Помню в раннем детстве родители возили меня отдыхать в Крым – в Ялту или Алупку. И если Ялта город сравнительно большой, то Алупка – три улицы и два переулка. Соответственно, и кинотеатров было – раз два и обчелся.
И был в Алупке такой, очень популярный, кинотеатр – “Магнолия”. Находился он на “третьем уровне” – если отсчитывать сверху, от центральной улицы – то ли Ялтинской, то ли Ленина. В общем был там “променад” от любимой Пельменной до скверика, где “променад” раздваивался на мощеную плитами дорожку в более дикий парк с “леблядями” и асфальтированный подъем вверх к междугородному переговорному пункту. Да, с другим городом тогда можно было поговорить только так – либо заказав разговор заранее, либо пытаясь докричаться через странного вида телефон, питающийся пятнадцатикопеечными монетками. Ну, будем считать что этот кинотеатр до сих пор где-то здесь.
Так вот, это был на моей детской памяти главный кинотеатр под открытым небом в стране. Сеансы всегда назначались на 6:45 или даже на 7:30, но почти всегда начинались после 8-ми, когда темнело.

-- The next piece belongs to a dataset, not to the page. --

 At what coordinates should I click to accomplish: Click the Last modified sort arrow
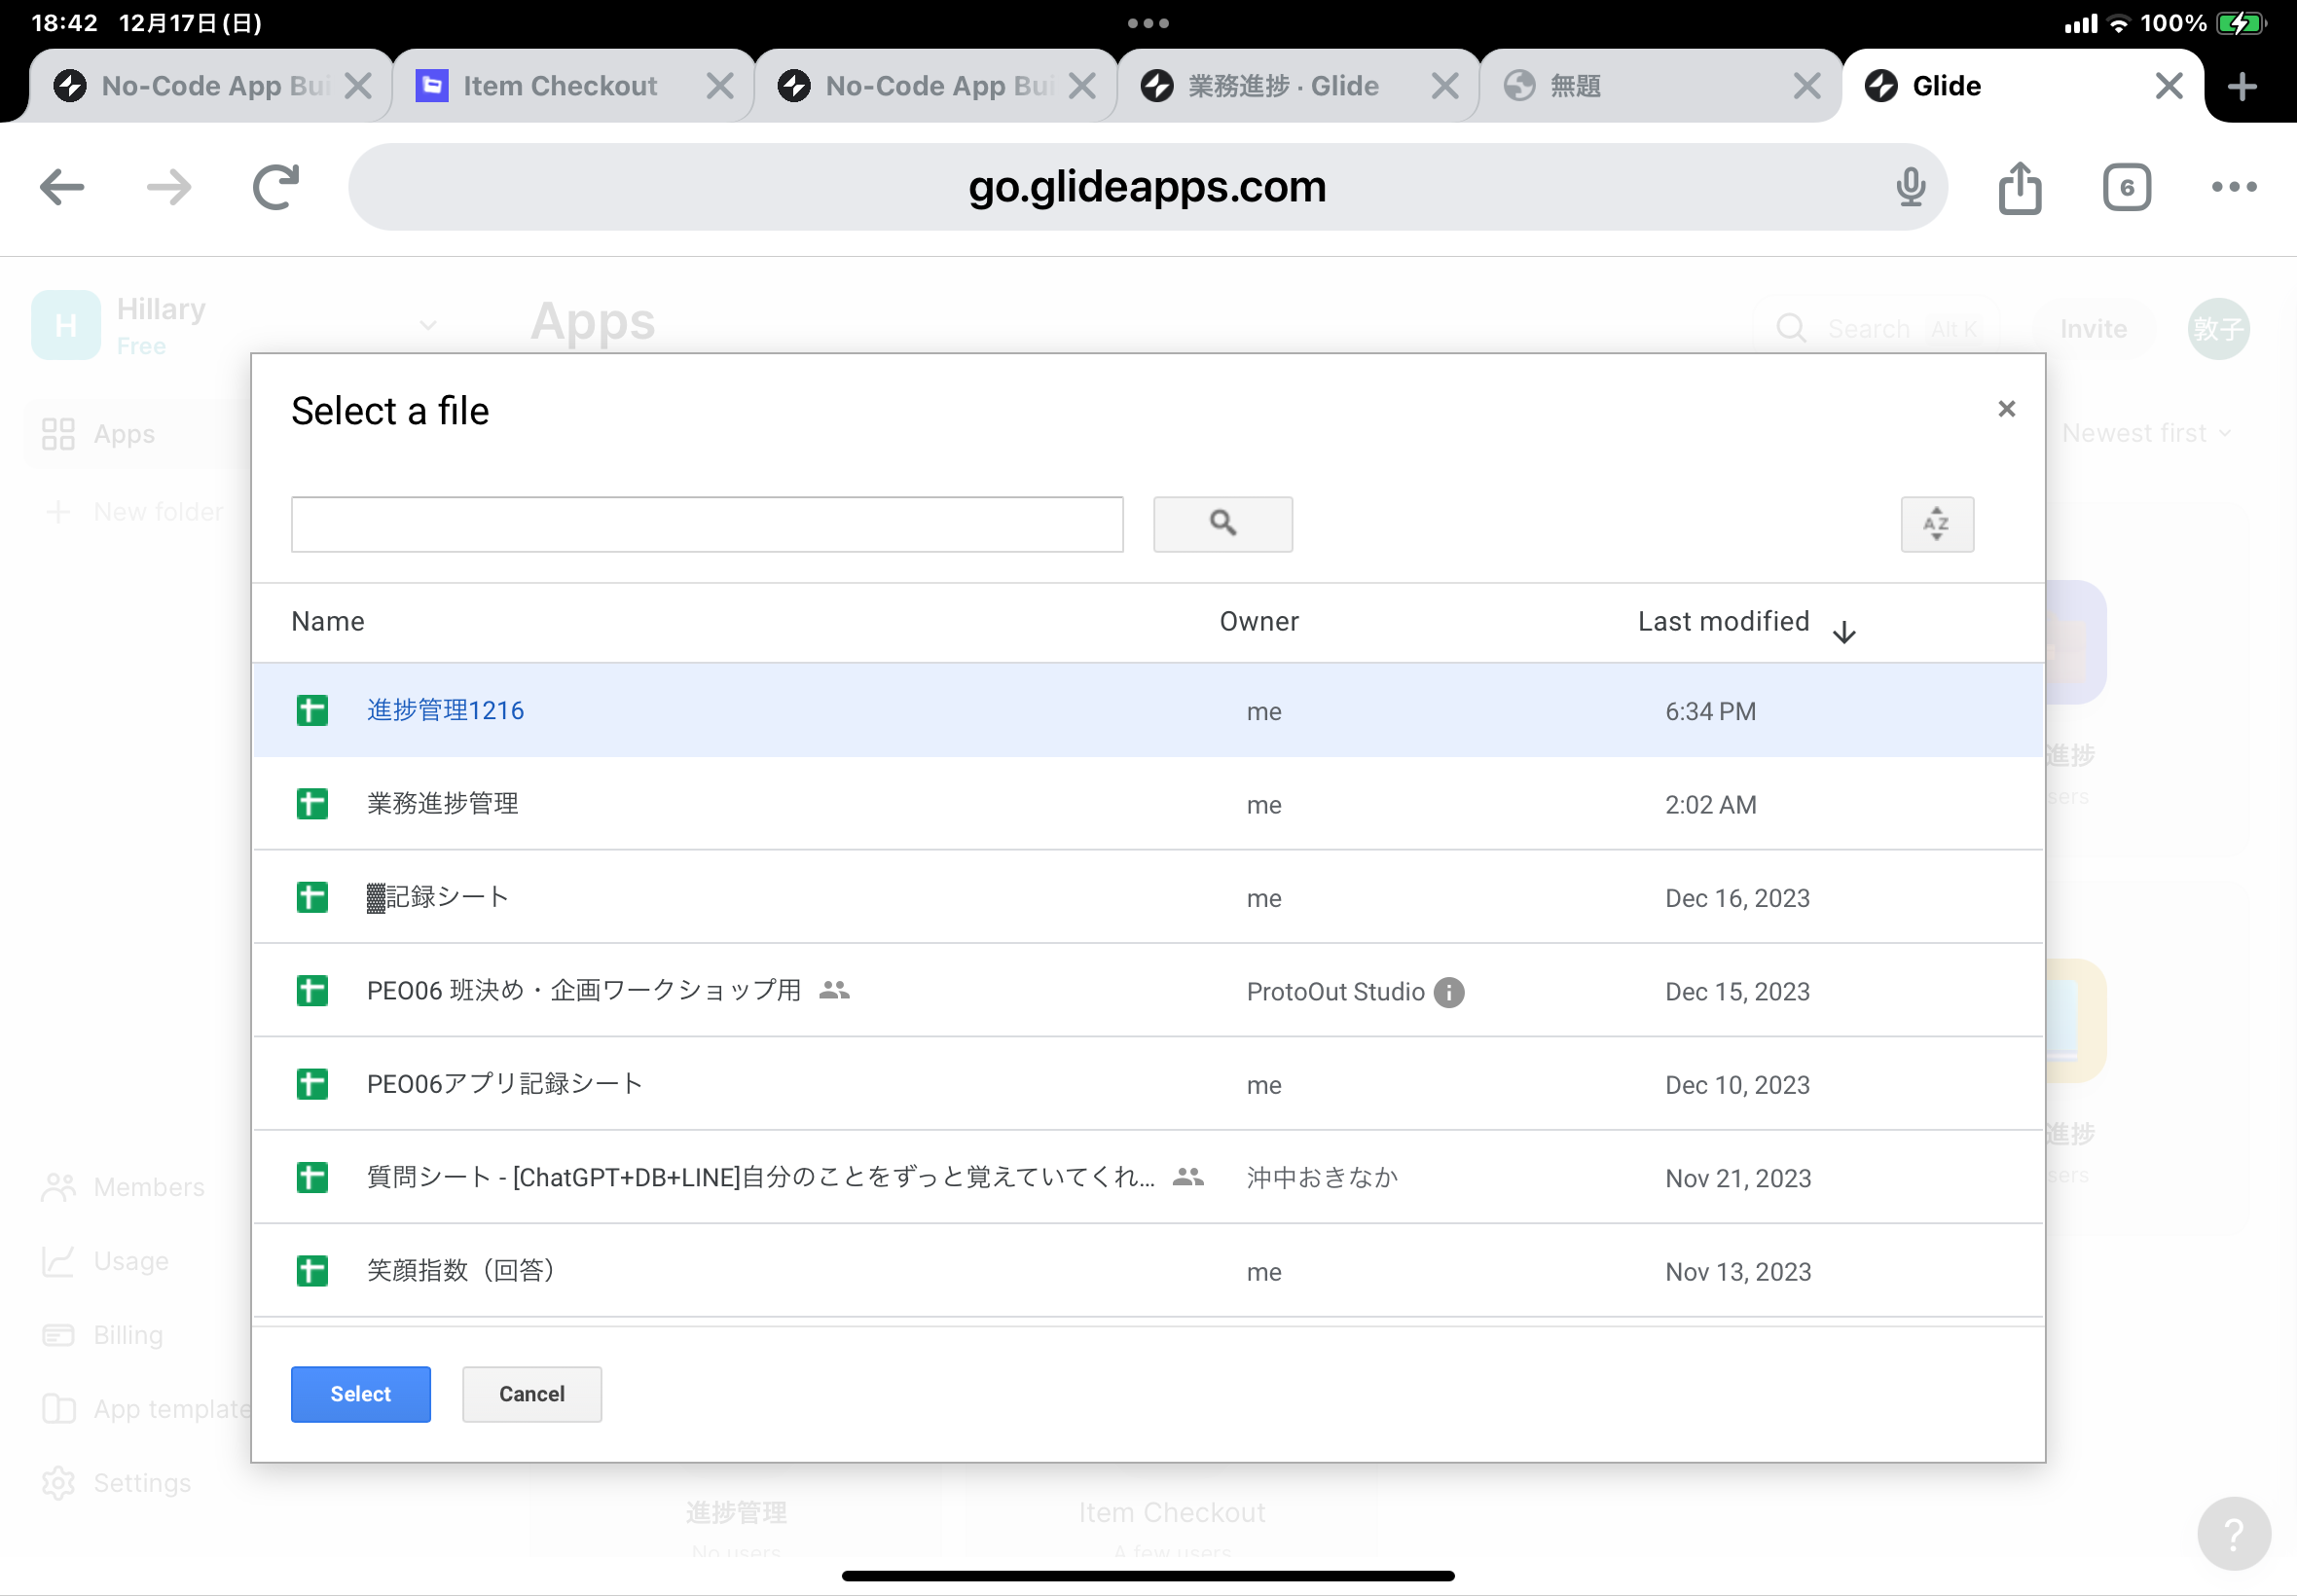tap(1844, 631)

Забавно было наблюдать как светлый летний кинотеатр постепенно погружался во тьму, и когда на финальных титрах вспыхивали лампы на выходе становилось видно местную пацанву, облепившую забор и деревья вокруг.

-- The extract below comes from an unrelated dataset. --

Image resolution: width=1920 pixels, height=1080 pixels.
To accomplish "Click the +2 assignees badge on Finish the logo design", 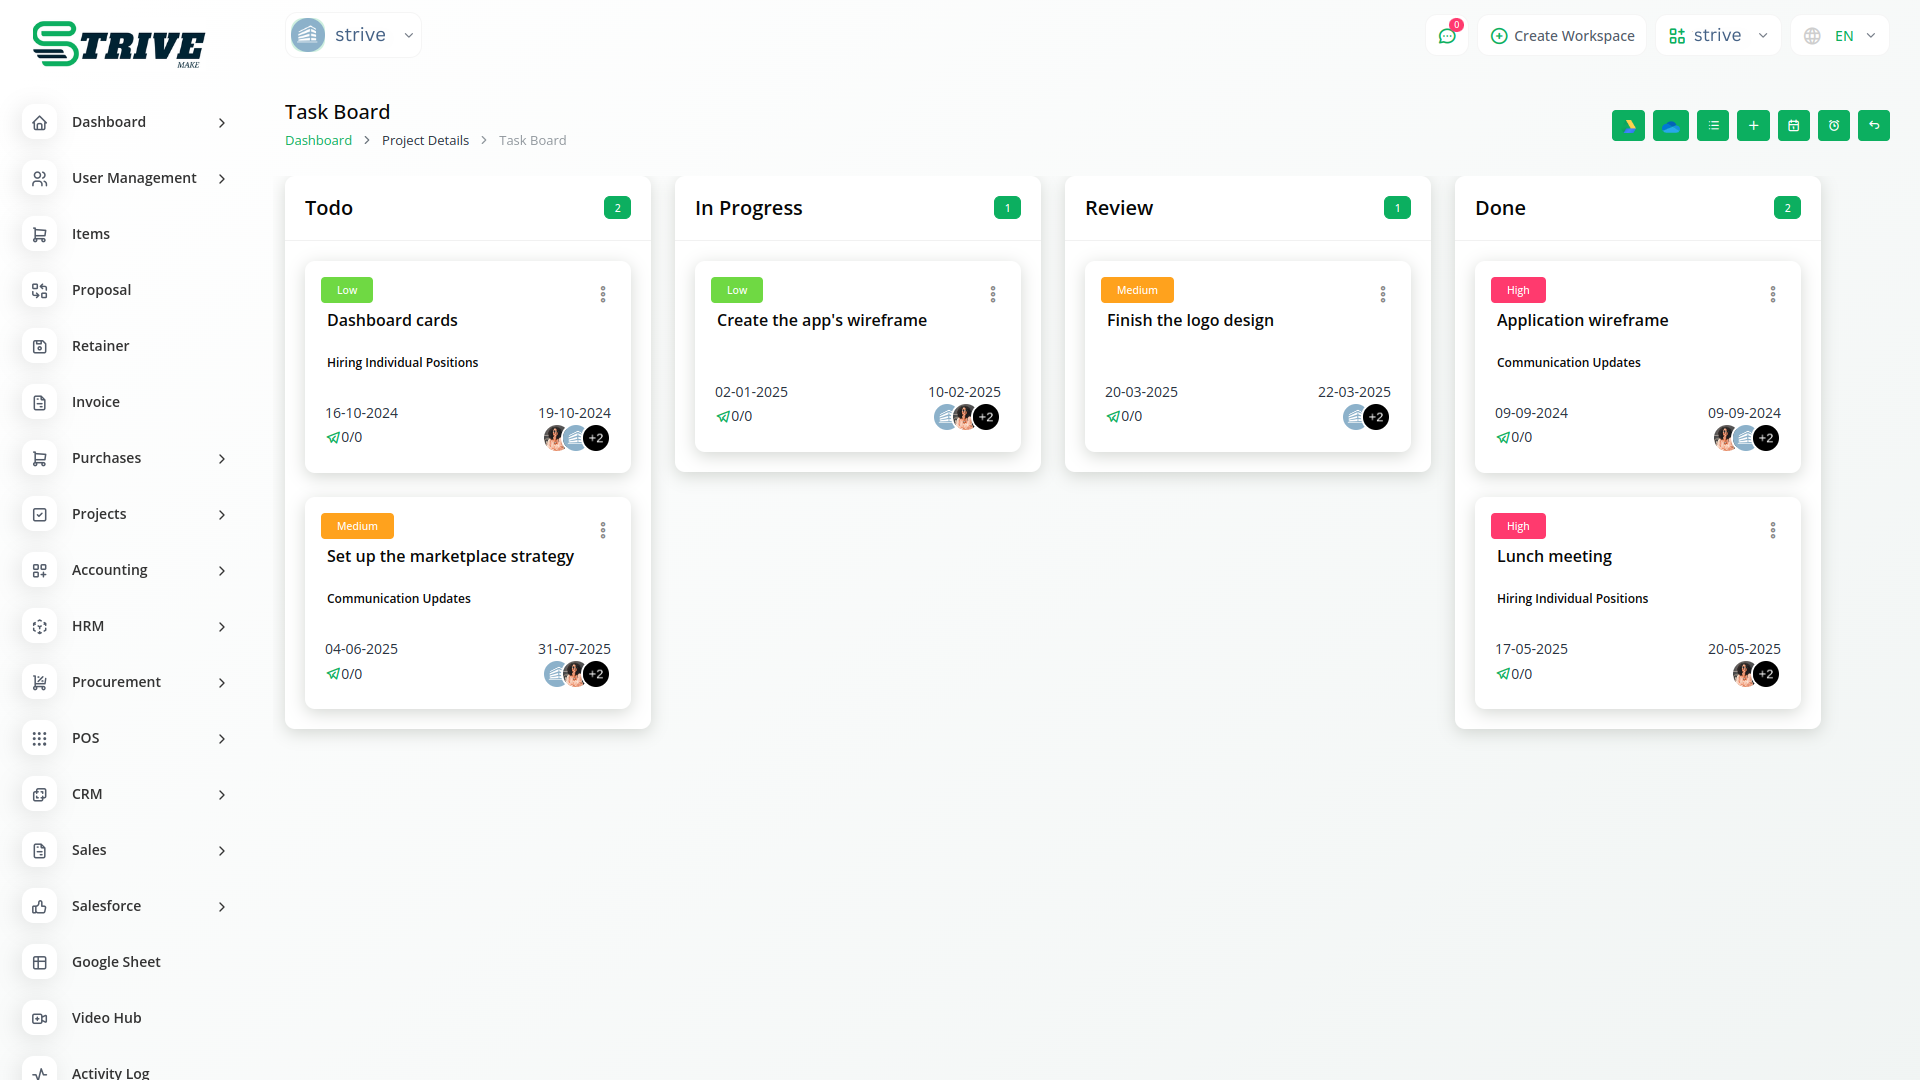I will point(1376,417).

Показывали там какой-то зарубежный фильм про средневековую (или древнеегипетскую) тетеньку, которую оставили в какой-то большой комнате, куда почему-то наливали кипяток и французские комедии с Луи Де Фюнесом. Еще там же я посмотрел (к сожалению) советский фильм-катастрофу “Экипаж”, который быстро привил мне и родителям нежелание летать самолетами Аэрофлота. Поскольку других в то время в стране не было – ездили поездами.
Много лет спустя, когда я уже был женат в первый раз и (бывшая) жена провожала меня до Киева (откуда я улетал в Нью-Йорк), в поезде в наше купе подсел суровый мужчина-сталевар. Мужчина вез две коробки дорогущих конфет своей жене и детям и несколько бутылок водки в дорогу. Мы сказали ему что едем к друзьям в Киев на день рождения, после чего суровый сталевар потерял к нашим рассказам всякий интерес и достал первую бутылку водки. В процессе выпивания суровый сталевар поведал нам о жутком разврате, царящем “там у них в Америке”. Например, рассказывал работник электродов, у них там есть такая фигня, в пустыне ставят огромный экран и на нем показывают как мужик с бабой того. И вот они подъезжают на машине, смотрят на этот экран и со своей бабой в своей машине то же самое делают! Вот же, говорил сталевар, свобода у них там. А у нас разве свобода? К концу рассказа как-то закономерно закончилась и бутылка, которую суровый сталевар употребил в гордом одиночестве (мы пить отказались), без закуски. Проводница, которая довольно резво разносила чай и постельное белье, спросила не нужно ли нам чего. Еще более посуровевший сталевар посмотрел на нее кристально ясными глазами из под насупленных бровей и сказал: “Нет, чаю мне не надо. И постели не надо”. Потом посмотрел на наши с (бывшей) женой физономии, пошуршал в своем барахле, достал те самые две коробки конфет, с сомнением посмотрел на них, достал две бутылки водки, сообщил нам, что “конфеты – фигня, в Киеве лучше есть” и исчез в направлении купе проводницы. До Киева мы доехали в полупустом купе, сурового сталевара мы больше не видели.
Впрочем, судя по безумно утомленному виду проводницы утром – конфеты не пропали зазря. Как и история про “их нравы” и кинотеатры под открытым небом.